Le coup est très dur pour le Japon. Le groupe «Etat islamique» (Daech en arabe) a diffusé samedi sur Twitter une vidéo montrant ce qui semble bien être l’exécution du journaliste nippon Kenji Goto, enlevé fin octobre ou début novembre en Syrie. Et cela, une semaine après que les mêmes djihadistes ont annoncé la décapitation de celui que le reporter avait justement tenté de retrouver au Moyen-Orient: son compatriote Haruna Yukawa, capturé en août.

Pour ajouter l’incompréhension à l’horreur de cette terrifiante vidéo, le bourreau à l’accent britannique y affirme punir la «participation irresponsable» du Japon à la guerre de la coalition internationale contre les djihadistes. Or, l’archipel ne participe pas aux combats contre Daech. Par contre, le drame survient en pleine tournée au Moyen-Orient du premier ministre Shinzo Abe, juste après que celui-ci a promis une aide de 200 millions de dollars aux pays affectés par l’offensive djihadiste qui s’étend sur de larges pans de territoire en Syrie et en Irak.

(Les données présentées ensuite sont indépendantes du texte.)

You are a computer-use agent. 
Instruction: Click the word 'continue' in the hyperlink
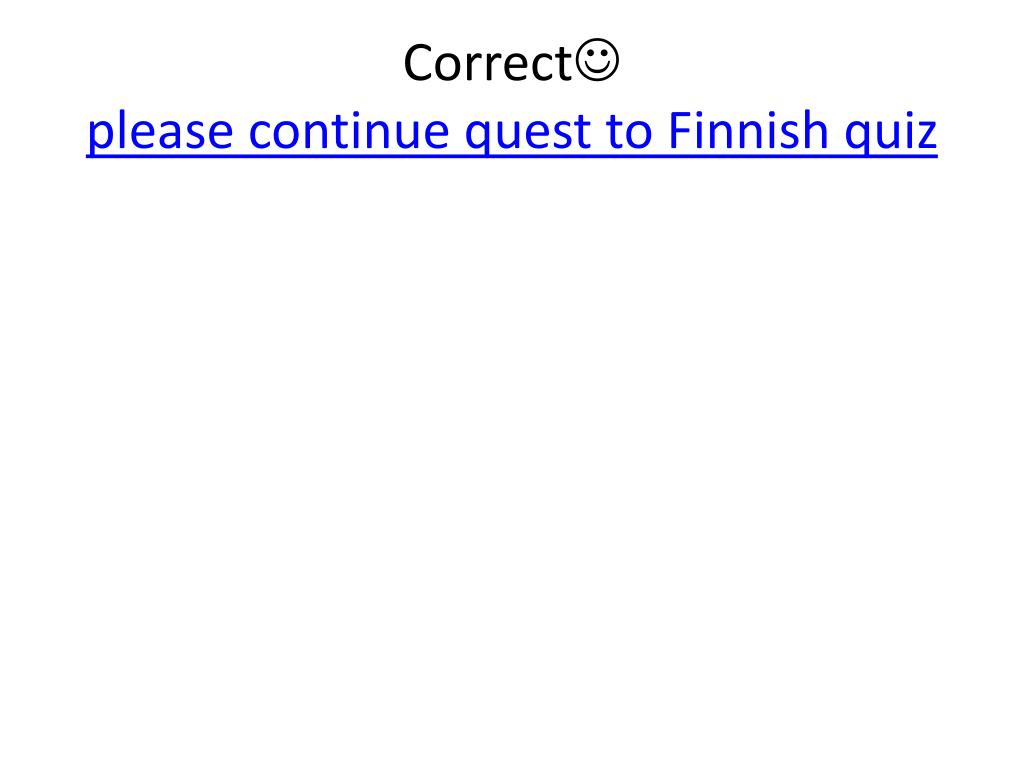point(349,131)
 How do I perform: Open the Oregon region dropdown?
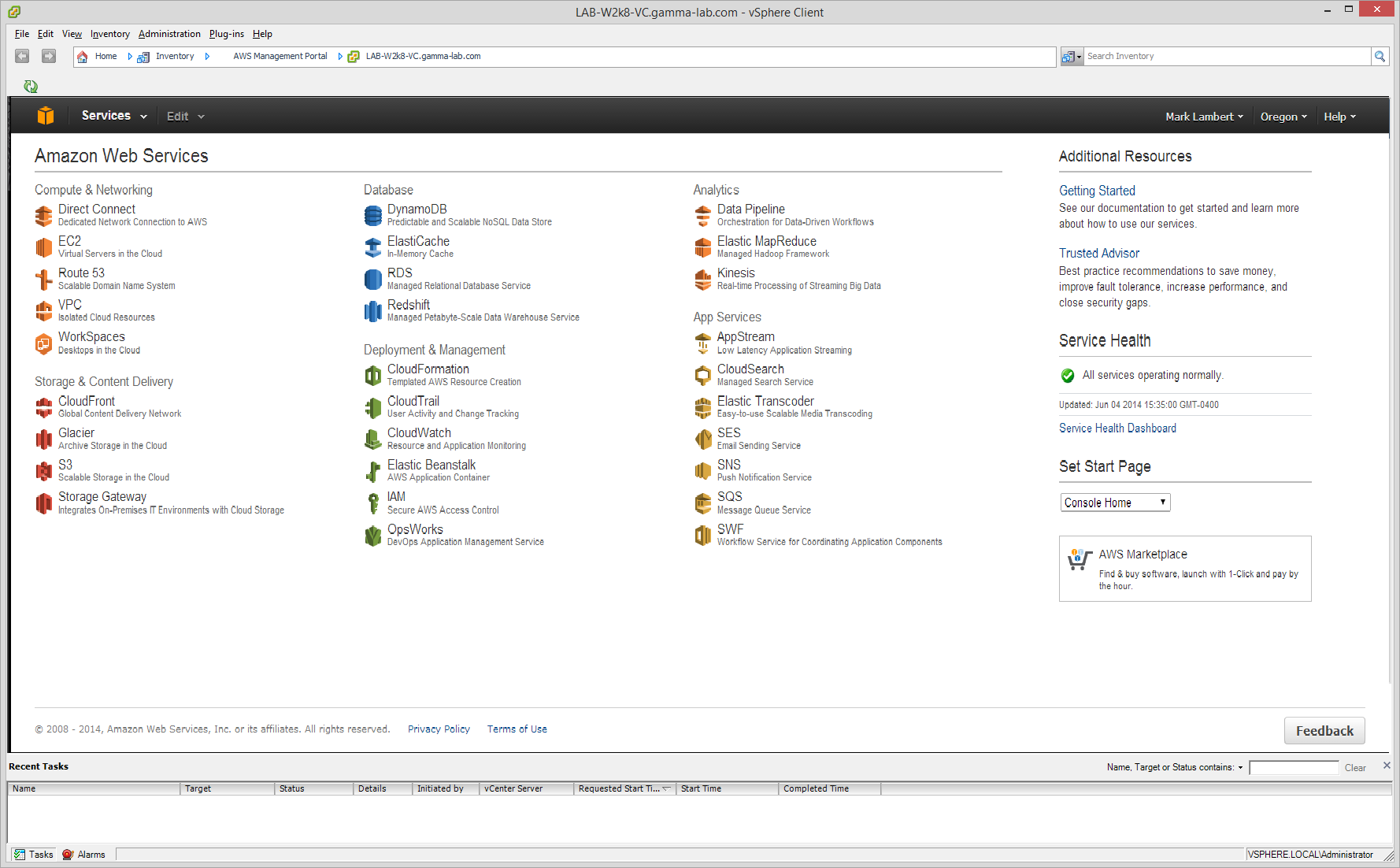(x=1283, y=117)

D’ailleurs, le groupe «Etat islamique» avait demandé une rançon du même montant, dans un premier temps, avant de changer de tactique et de réclamer la libération d’une kamikaze irakienne détenue en Jordanie. Autant dire que l’image pacifiste de l’archipel nippon ne le protège plus, et la politique du premier ministre Shinzo Abe ne simplifie pas les choses, observent des experts.

Depuis son retour au pouvoir fin 2012, ce conservateur s’est mis en tête de redonner fierté et puissance au Japon sur la scène internationale. Il a visité plus de 50 pays en deux ans et réinterprété la Constitution «pacifiste» pour autoriser l’armée à intervenir hors des frontières dans le cadre de la «défense collective» au profit d’alliés en difficultés.

Mais l’opinion craint que ce genre d’initiative n’entraîne le pays dans des conflits distants et inextricables, comme la lutte contre Daech emmenée par les Etats-Unis. «Jusqu’ici les gens pensaient que le Japon n’avait pas grand-chose à voir avec le Moyen-Orient et que les djihadistes ne s’en préoccupaient pas», explique Tomoaki Iwai, professeur de sciences politiques à l’Université du Japon. «Maintenant, ils se rendent compte que les terroristes sont partout et peuvent cibler n’importe qui».

«Cette crise des otages est un grand choc pour les Japonais. Beaucoup estiment que le pays devrait faire profil bas plutôt que d’intervenir sur des sujets internationaux susceptibles de mettre en danger la vie des citoyens japonais», a estimé Takehiko Yamamoto, professeur de relations internationales à l’Université Waseda de Tokyo.